BPM Immaturity Model Unveiled

Doug Henschen, my editor at Intelligent Enterprise, already has posted an interview with Gartner's BPM guru Jim Sinur, live from their shindig in Opryland. Jim makes some interesting points about the market, but the BPM bloggers on site (e.g. Kemsley, Taylor) seem to be most taken by Gartner's new BPM "maturity model." I'm sure it makes a great Powerpoint slide, but not sure I'm buyin' it.

It starts off on the safe side: Most companies, he says, are at stage 1(modeling and measuring) or 2(tweaking and optimizing, using business rules). OK, I believe that. So what comes next? Stage 3 is an enterprise-wide process architecture with processes extended to trading partners. Stage 4 is instrumenting a framework of performance management goals against the actual process implementation.
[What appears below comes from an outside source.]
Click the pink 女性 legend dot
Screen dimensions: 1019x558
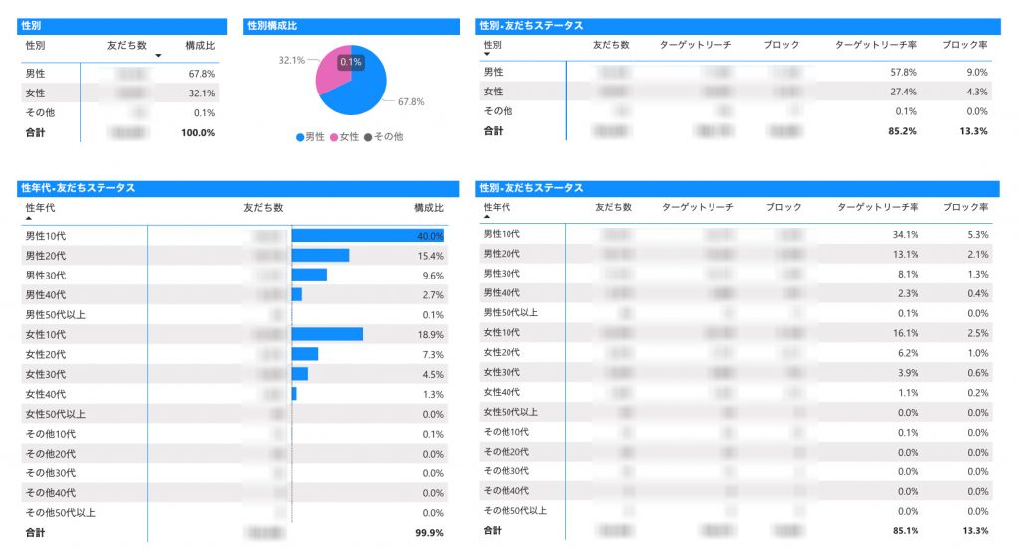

The order seems funny to me. If that's the way BPM is going to be adopted, it's not how BPMS vendors have oriented their tools. Later in the interview, Jim talks about the business-driven iterative improvement strategy that is really driving BPM. But his maturity model is not iterative, it's waterfall. A more logical progression would seem to be:

  1. Model and measure (as-is and simulated to-be), and establish performance targets.
  2. Implement one app, and measure performance achieved.
  3. Tweak and optimize, add business rules.
  4. Iterate that for a few more apps.
  5. Develop the enterprise process architecture.
The essence of modeling is performance prediction. When the modeling and simulation tool is part of a BPMS, there is an implicit assumption that the KPIs that were modeled will be monitored at runtime. That's why the BPMS vendor has taken the trouble to include BAM in the offering. Maybe Jim is saying that's what the vendors are selling but companies aren't ready for it yet? I don't know, but the thought of rolling out an enterprise process architecture before I had closed the loop on process performance doesn't really make sense.